DATA SHOWN:

----

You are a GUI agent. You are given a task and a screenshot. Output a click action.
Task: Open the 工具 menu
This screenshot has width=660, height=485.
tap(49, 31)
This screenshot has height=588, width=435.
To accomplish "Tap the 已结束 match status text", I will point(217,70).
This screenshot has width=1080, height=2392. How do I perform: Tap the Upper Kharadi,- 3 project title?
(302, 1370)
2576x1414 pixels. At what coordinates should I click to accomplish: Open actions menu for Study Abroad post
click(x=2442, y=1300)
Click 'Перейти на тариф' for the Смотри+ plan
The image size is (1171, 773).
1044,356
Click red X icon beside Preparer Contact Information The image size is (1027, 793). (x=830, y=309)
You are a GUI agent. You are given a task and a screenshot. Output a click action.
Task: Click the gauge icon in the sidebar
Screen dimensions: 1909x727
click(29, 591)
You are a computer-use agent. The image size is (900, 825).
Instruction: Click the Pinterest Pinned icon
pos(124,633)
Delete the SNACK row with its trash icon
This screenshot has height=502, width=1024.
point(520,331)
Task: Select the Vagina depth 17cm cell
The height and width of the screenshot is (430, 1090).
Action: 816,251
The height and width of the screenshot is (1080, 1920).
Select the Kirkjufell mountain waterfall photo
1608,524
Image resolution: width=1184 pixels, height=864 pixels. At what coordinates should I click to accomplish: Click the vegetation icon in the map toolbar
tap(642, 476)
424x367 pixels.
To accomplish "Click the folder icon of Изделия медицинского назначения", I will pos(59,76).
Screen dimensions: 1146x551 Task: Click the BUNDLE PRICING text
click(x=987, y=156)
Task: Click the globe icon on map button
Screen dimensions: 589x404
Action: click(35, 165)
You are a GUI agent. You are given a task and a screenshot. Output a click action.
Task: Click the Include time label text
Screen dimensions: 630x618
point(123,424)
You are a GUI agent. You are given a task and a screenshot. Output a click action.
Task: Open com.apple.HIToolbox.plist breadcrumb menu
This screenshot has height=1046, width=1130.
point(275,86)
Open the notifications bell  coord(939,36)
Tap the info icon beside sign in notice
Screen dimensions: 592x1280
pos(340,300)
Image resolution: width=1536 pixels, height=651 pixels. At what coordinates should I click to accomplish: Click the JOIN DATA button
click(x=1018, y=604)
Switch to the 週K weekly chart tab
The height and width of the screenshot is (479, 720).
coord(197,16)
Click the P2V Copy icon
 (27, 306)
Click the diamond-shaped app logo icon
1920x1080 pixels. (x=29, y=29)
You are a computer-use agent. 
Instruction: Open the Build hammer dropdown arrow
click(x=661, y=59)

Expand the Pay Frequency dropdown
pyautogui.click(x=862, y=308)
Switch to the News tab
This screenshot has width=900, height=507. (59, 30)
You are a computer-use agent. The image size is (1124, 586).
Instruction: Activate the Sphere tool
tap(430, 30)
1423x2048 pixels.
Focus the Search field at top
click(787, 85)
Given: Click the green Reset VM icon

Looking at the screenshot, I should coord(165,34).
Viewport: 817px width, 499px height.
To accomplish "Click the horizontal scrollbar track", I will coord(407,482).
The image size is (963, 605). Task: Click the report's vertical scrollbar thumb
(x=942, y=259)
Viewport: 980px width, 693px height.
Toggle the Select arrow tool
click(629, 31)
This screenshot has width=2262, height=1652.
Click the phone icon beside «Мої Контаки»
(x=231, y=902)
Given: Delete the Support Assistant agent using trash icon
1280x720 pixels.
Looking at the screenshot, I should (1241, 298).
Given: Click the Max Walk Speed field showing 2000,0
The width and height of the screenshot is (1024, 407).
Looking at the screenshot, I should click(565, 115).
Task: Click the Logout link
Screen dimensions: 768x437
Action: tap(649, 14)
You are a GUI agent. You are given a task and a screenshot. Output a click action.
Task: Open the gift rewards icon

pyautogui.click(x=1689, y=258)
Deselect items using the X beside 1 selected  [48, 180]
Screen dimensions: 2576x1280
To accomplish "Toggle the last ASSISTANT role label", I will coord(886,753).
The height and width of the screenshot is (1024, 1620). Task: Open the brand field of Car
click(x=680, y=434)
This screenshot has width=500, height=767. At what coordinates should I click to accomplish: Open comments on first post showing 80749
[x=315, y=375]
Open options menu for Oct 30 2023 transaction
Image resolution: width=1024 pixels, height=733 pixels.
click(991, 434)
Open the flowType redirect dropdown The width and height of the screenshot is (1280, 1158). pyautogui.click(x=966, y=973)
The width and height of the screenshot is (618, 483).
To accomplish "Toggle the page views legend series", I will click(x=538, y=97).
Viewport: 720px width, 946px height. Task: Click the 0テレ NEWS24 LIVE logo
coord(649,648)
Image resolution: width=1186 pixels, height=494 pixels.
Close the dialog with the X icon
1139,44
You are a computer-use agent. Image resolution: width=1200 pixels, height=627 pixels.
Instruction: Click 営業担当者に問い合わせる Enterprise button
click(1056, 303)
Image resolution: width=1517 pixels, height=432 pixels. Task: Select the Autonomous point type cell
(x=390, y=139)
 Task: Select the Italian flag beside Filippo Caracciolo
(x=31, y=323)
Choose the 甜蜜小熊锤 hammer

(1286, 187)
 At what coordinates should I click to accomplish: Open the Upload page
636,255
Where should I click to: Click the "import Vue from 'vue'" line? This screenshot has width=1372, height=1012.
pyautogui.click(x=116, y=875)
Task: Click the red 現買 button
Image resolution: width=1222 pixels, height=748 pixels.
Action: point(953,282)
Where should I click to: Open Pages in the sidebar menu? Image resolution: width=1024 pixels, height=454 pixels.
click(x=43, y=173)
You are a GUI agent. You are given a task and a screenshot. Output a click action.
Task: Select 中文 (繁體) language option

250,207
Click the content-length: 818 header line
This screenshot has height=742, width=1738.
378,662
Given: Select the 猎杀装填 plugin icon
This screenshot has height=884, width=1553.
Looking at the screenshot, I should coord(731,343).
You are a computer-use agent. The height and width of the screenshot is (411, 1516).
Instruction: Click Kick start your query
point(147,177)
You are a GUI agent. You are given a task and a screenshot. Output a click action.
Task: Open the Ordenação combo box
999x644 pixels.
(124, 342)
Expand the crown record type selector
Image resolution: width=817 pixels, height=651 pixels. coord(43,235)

----

INSTRUCTIONS FOR THE TASK:
Copy the material above word for word, starting with the line containing "The height and width of the screenshot is (1080, 1920)." and going on through the line containing "I will coord(407,482).", both included.

REPLY TO THE TASK:
The height and width of the screenshot is (1080, 1920).
Select the Kirkjufell mountain waterfall photo
1608,524
Image resolution: width=1184 pixels, height=864 pixels. At what coordinates should I click to accomplish: Click the vegetation icon in the map toolbar
tap(642, 476)
424x367 pixels.
To accomplish "Click the folder icon of Изделия медицинского назначения", I will pos(59,76).
Screen dimensions: 1146x551 Task: Click the BUNDLE PRICING text
click(x=987, y=156)
Task: Click the globe icon on map button
Screen dimensions: 589x404
Action: click(35, 165)
You are a GUI agent. You are given a task and a screenshot. Output a click action.
Task: Click the Include time label text
Screen dimensions: 630x618
point(123,424)
You are a GUI agent. You are given a task and a screenshot. Output a click action.
Task: Open com.apple.HIToolbox.plist breadcrumb menu
This screenshot has height=1046, width=1130.
point(275,86)
Open the notifications bell  coord(939,36)
Tap the info icon beside sign in notice
Screen dimensions: 592x1280
pos(340,300)
Image resolution: width=1536 pixels, height=651 pixels. At what coordinates should I click to accomplish: Click the JOIN DATA button
click(x=1018, y=604)
Switch to the 週K weekly chart tab
The height and width of the screenshot is (479, 720).
coord(197,16)
Click the P2V Copy icon
 (27, 306)
Click the diamond-shaped app logo icon
1920x1080 pixels. (x=29, y=29)
You are a computer-use agent. 
Instruction: Open the Build hammer dropdown arrow
click(x=661, y=59)

Expand the Pay Frequency dropdown
pyautogui.click(x=862, y=308)
Switch to the News tab
This screenshot has width=900, height=507. (59, 30)
You are a computer-use agent. The image size is (1124, 586).
Instruction: Activate the Sphere tool
tap(430, 30)
1423x2048 pixels.
Focus the Search field at top
click(787, 85)
Given: Click the green Reset VM icon

Looking at the screenshot, I should coord(165,34).
Viewport: 817px width, 499px height.
To accomplish "Click the horizontal scrollbar track", I will coord(407,482).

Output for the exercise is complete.